All together, these various owners manage 133,865 acres of conserved land within Orange County, including hundreds of miles of trails for residents and visitors to enjoy. Each of these lands was acquired with a specific set of conditions on the land. For example, in the Cleveland National Forest, U.S. Forest Service has a special designation for sensitive and intact habitats called Wilderness Areas (i.e. the San Mateo Wilderness Area). In these areas, people are simply visitors and access is highly restricted. Another example is the State Park system, which has a Preserve designation for its most biologically important lands. Here, impacts to the natural land and types of activities allowed are restricted. The same applies to the County parks as they have their own special designations as well. In other cases, when the land transferred to the land manager, the previous owner may have put use conditions on the land that are recorded as easements or deed restrictions.

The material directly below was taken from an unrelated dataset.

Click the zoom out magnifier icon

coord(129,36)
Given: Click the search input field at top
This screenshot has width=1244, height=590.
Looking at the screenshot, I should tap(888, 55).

To the general public, there may be no obvious distinction between lands owned by one agency versus another, but there are distinctions and sometimes there are restrictions on use. It is up to you, the park visitor, to know the rules of the land and what types of uses and when are (or are not) permitted.

Quail Hill Sign

Sometimes recreational visitors want complete access to any lands owned as park or natural land. While some of the county’s regional parks allow for a wide variety of recreational uses, there are some places that were simply preserved to allow for the natural processes to continue without interruption by humans. In other instances, some of these lands may be mitigation for impacts from projects—projects like freeway expansions or housing developments. As mitigation, the lands are to remain protected for their habitat value and if the land’s condition gets degraded, restoration work must be done.

Just like our libraries and museums, which aren’t open to the visiting public 24 hours a day, there are specific restrictions on our parklands and preserves.